**CONSIGNE A**
Rassemblez toutes les lignes ci-dessous qui contiennent la chaîne « section », en tenant compte de la casse.
------ EXTRAIT DE PAGE
Il est néanmoins difficile de savoir combien de familles sont menacées, car « contrairement à la plupart des pays, il n’y a quasiment aucune statistique sur le sujet au Luxembourg et nous prenons connaissance des problèmes au cas par cas », regrette une nouvelle fois Jean-Michel Campanella. Le ministre du Logement, Henri Kox, reconnaît ce déficit de données, pourtant indispensables à l’élaboration d’une politique du logement pertinente. Le 3 avril, quelques jours après la manifestation, il a défendu son action sur les ondes de 100.7, égrenant des mesures essentiellement incitatives en direction des propriétaires et des communes. L’intervention du ministre écologiste a surtout été remarquée par son refus d’engager l’Etat dans des mesures plus coercitives en faveur du logement abordable ou social. « Le foncier appartient à des privés. Nous sommes dans un État de droit. Et je suis fier qu’on vive dans un État de droit sans diktats. La liberté de commerce est inscrite dans notre constitution », a déclaré Henri Kox.
------------
------ LIGNES DE DONNÉES
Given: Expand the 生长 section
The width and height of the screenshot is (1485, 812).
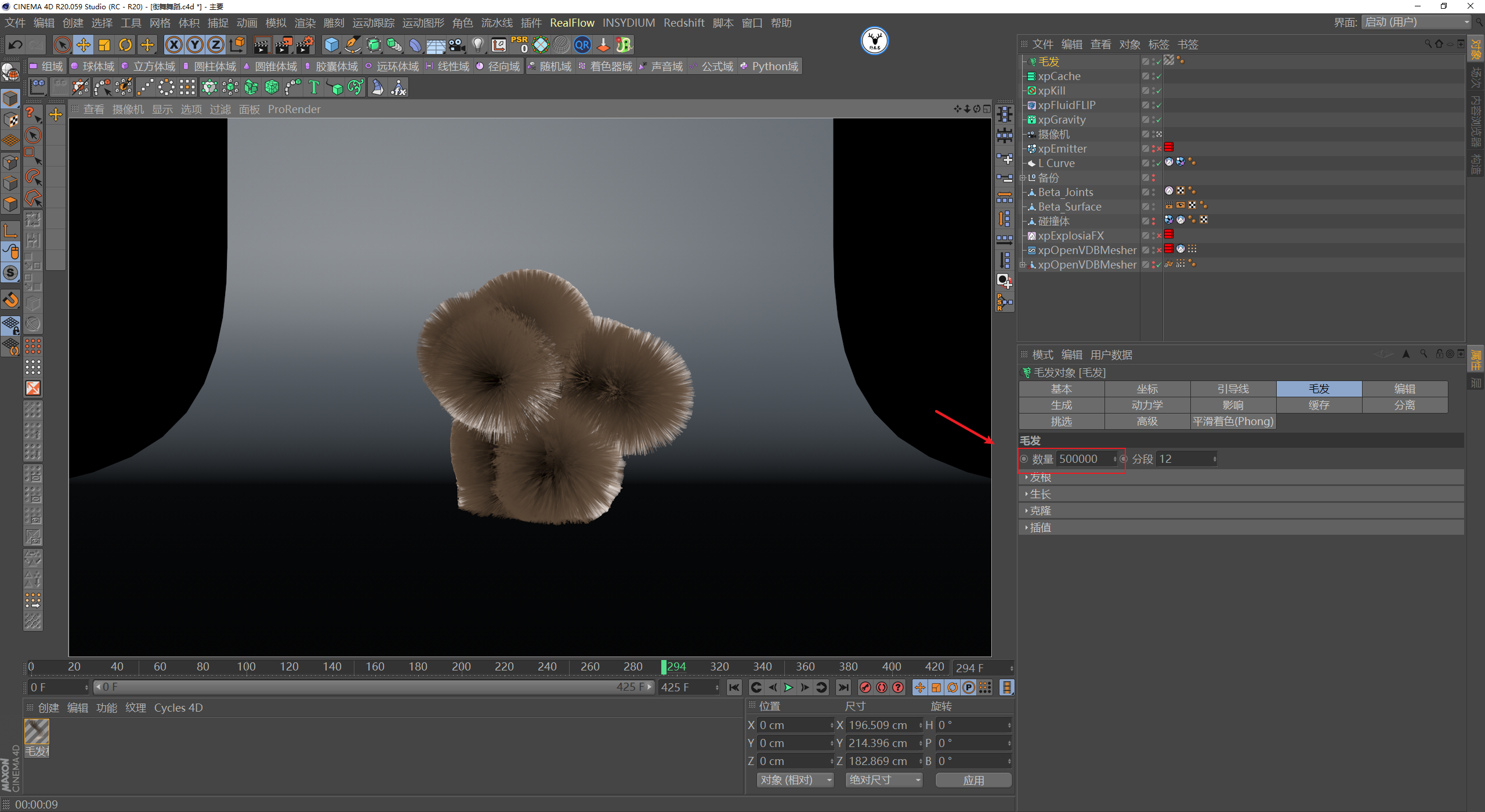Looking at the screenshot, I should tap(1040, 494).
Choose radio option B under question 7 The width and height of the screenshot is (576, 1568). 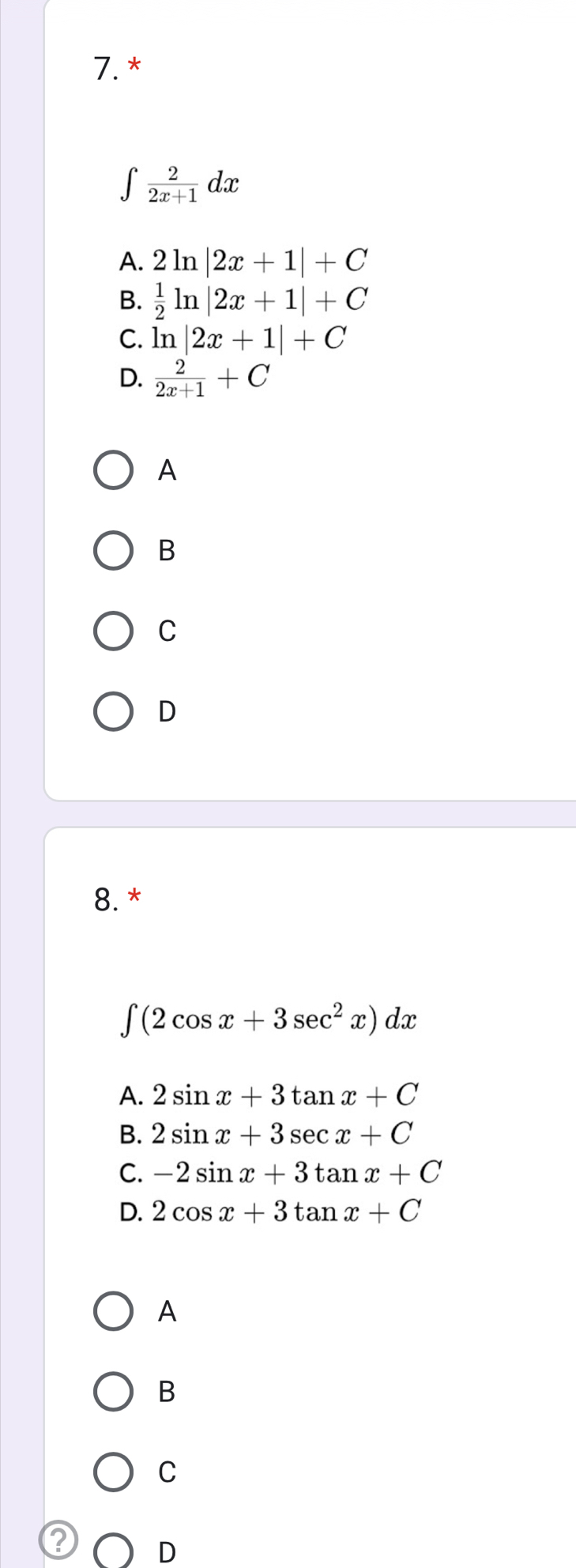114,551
------------
------ LIGNES DE DONNÉES
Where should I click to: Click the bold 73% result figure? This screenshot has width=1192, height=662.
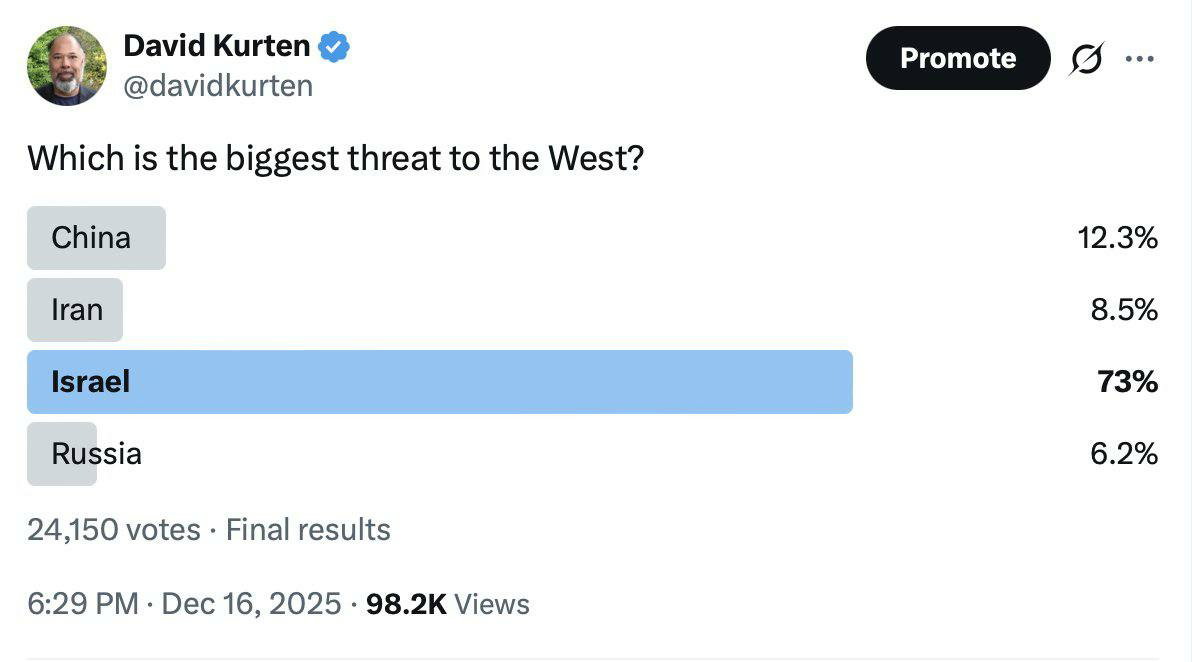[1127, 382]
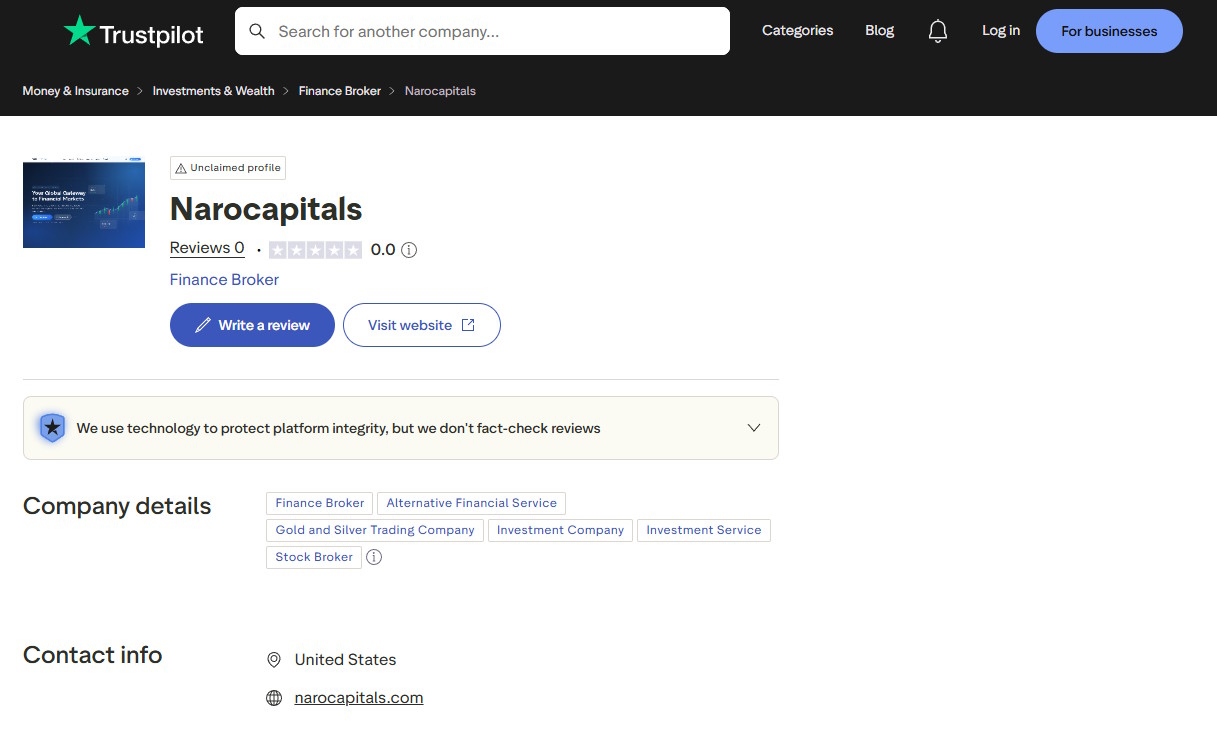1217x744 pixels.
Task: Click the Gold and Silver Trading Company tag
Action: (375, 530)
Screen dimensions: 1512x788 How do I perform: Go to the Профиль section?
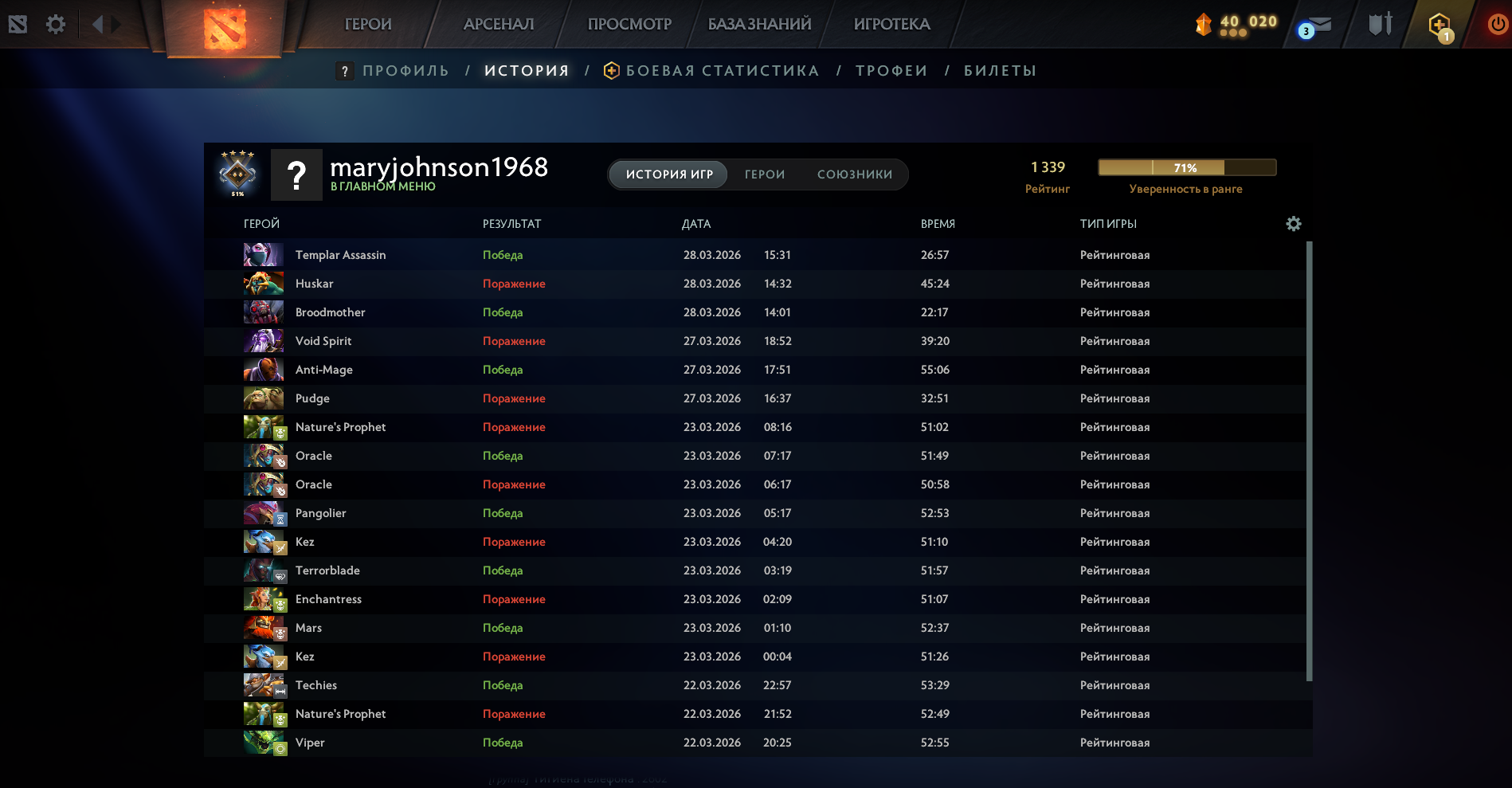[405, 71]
------------
**CONSIGNE B**
Pour chaque affirmation, indiquez si elle concorde avec l'extrait sur le logement au Luxembourg (oui ou non), en citant à l'identique les mots de l'extrait qui tranchent : (i) Henri Kox reconnaît le manque de données sur le sujet ; (ii) Henri Kox s'est exprimé sur 100.7 avant la manifestation ; (iii) le ministre a annoncé des mesures coercitives en faveur du logement abordable.

**RÉPONSE ATTENDUE A**
Given: Expand the 生长 section
Screen dimensions: 1512x788 How do I perform: Go to the Профиль section?

**RÉPONSE ATTENDUE B**
(i) Oui : « reconnaît ce déficit de données ».
(ii) Non : « quelques jours après la manifestation ».
(iii) Non : « son refus d’engager l’Etat dans des mesures plus coercitives en faveur du logement abordable ou social ».